Todos sabem que o partido a que tenho a honra de pertencer, tem um programma que póde ser modificado pelas circumstancias, pelo progresso e pelas necessidades sempre crescentes da sociedade, mas que tem principios claros, certos e definidos. O governo não é o executor d'esse programma, nem o representante do nosso partido.
E todavia não lhe temos creado nenhuns embaraços nem suscitado nenhuma especie de difficuldades. Temo-lo apoiado sincera e lealmente em todas as questões de administração e de fazenda (apoiados). E esta attitude não é nova; é o resultado de proposito firme e claramente manifestado.
Recordarei á camara, que no tempo em que o sr. bispo de Vizeu era a alma do gabinete, d'este mesmo logar eu declarei, em nome do partido o que me honro de pertencer, que não levantariamos estorvos ao ministerio, nem lhe recusavamos o nosso concurso nas questões financeiras e administrativas.
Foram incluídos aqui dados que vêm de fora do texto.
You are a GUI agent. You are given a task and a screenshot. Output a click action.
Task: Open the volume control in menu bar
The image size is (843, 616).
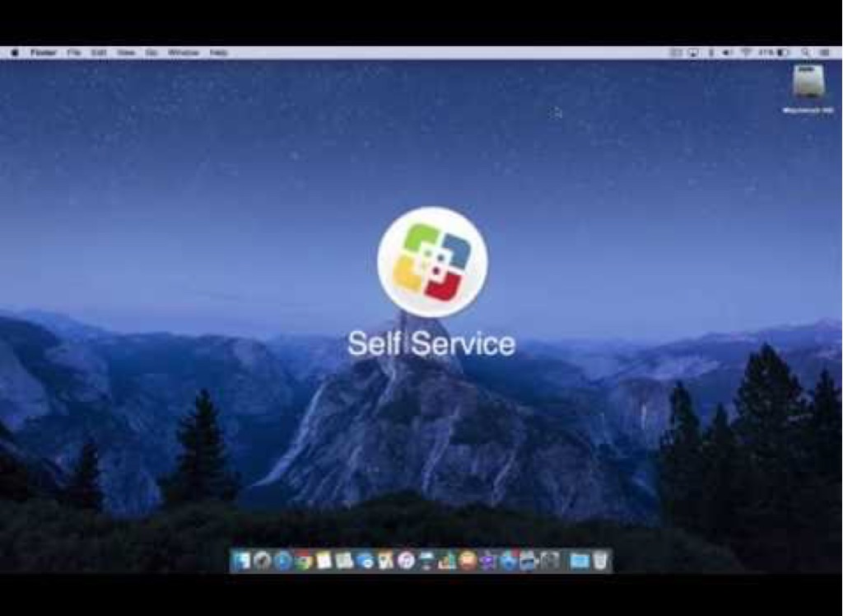click(728, 53)
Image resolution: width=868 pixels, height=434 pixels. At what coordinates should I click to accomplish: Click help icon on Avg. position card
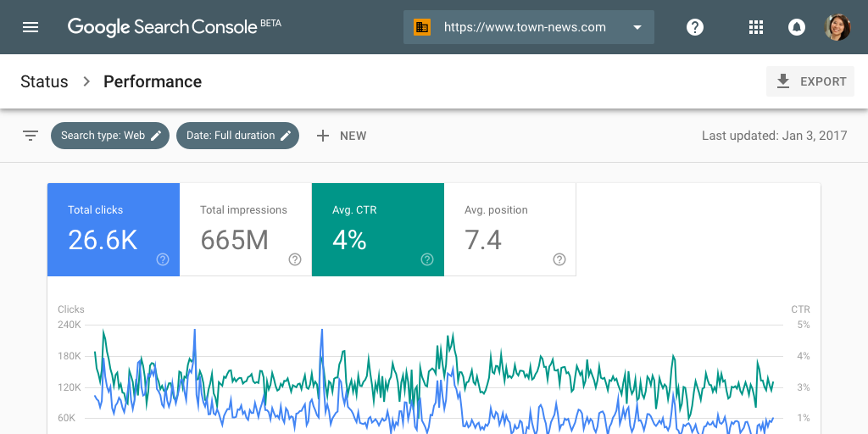(559, 259)
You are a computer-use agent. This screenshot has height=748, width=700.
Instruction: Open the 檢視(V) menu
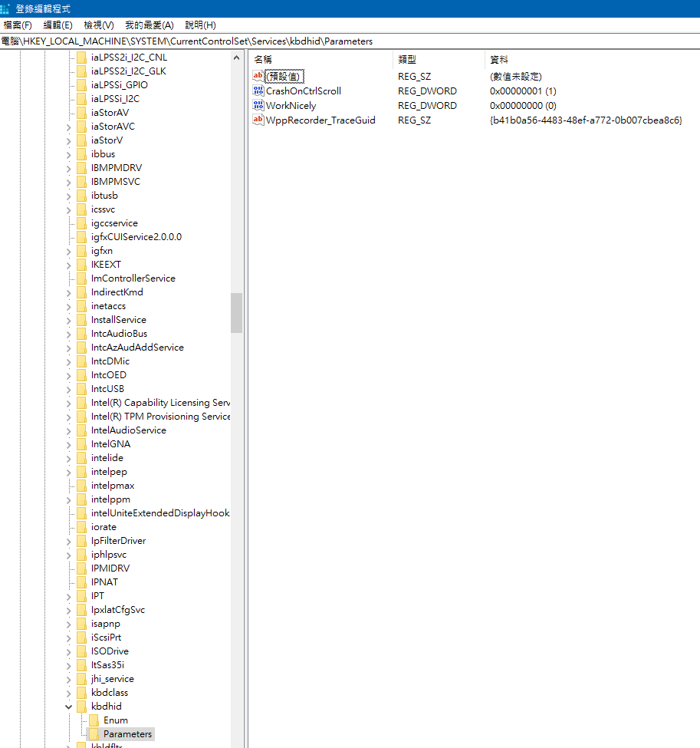[99, 25]
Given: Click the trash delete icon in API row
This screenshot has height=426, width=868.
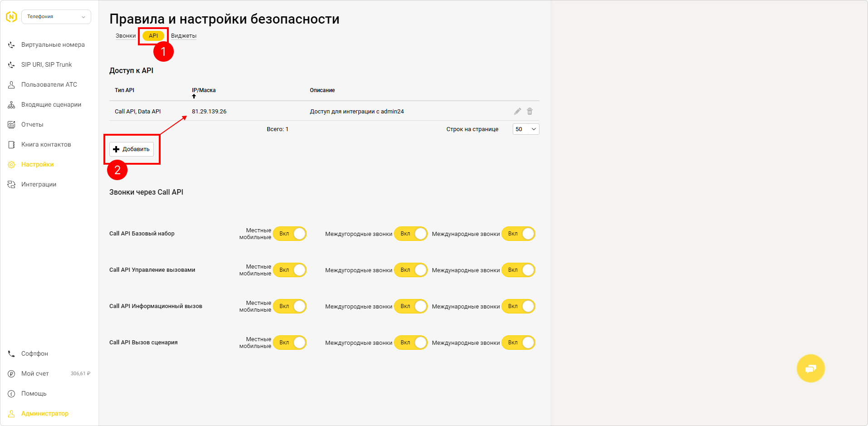Looking at the screenshot, I should [530, 112].
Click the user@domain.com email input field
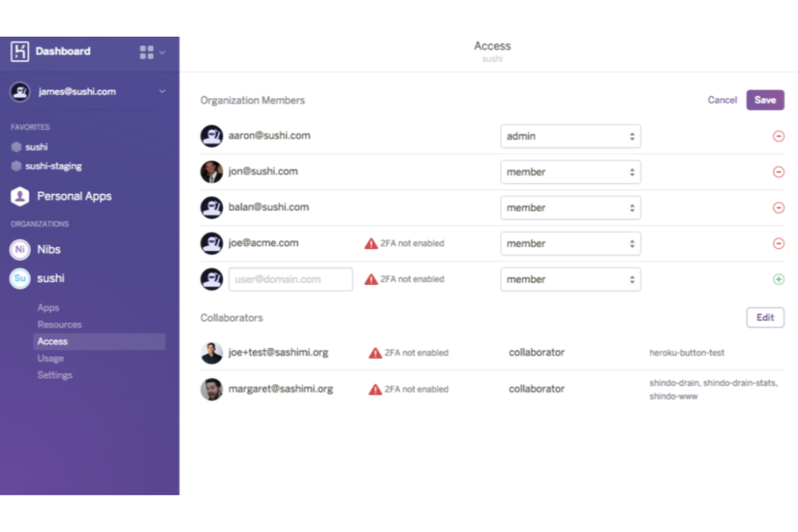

E cumprimos firmemente a nossa promessa, votando-lhe até impostos, que tenho a certeza que os meus amigos politicos não proporiam, e tudo isto pela necessidade superior de elevar a receita, guiados por intuitos patrioticos, por altas e elevadas considerações de interesse publico que não podem nem devem ser preteridas por nenhuma paixão ou sentimento de hostilidade.
Não são pois os que então julgavam sensato o nosso procedimento que devem estranhar hoje a nossa coherencia.
Em tão graves circumstancias recusâmos a responsabilidade de provocar crises politicas, e de adiar a solução das urgentes questões, financeiras e administrativas. Seguimos pois o caminho que as circumstancias da Europa e as nossas difficuldades internas nos tem até este momento aconselhado.
Está pois definida claramente a nossa posição e dada a resposta ao sr. visconde de Moreira de Rey.
Desejâmos moderação nos partidos, solicitude e auctoridade no parlamento (apoiados), e que esta camara se não deixe arrastar demasiadamente pelo espirito de partido, que por uma d'estas aberrações da consciencia faz ás vezes saír de uma boa intenção um acto detestavel.
Ao governo pedimos lhe que se occupe incessantemente das questões de fazenda e de administração. Os governos estão sujeitos á lei universal do trabalho; e os que se acham sentados n'aquellas cadeiras sabem perfeitamente, e sabe-o especialmente o sr. presidente do conselho, tão largamente experimentado na gerencia dos negocios publicos, que governar não é perpetuar-se no poder, mas aproveita-lo em beneficio da nação.
Vozes: — Muito bem.
(O orador foi comprimentado por muitos srs. deputados.)
O sr. Francisco de Albuquerque: — Primeiro que tudo preciso perguntar a v. ex.ª se se está antes da ordem do dia?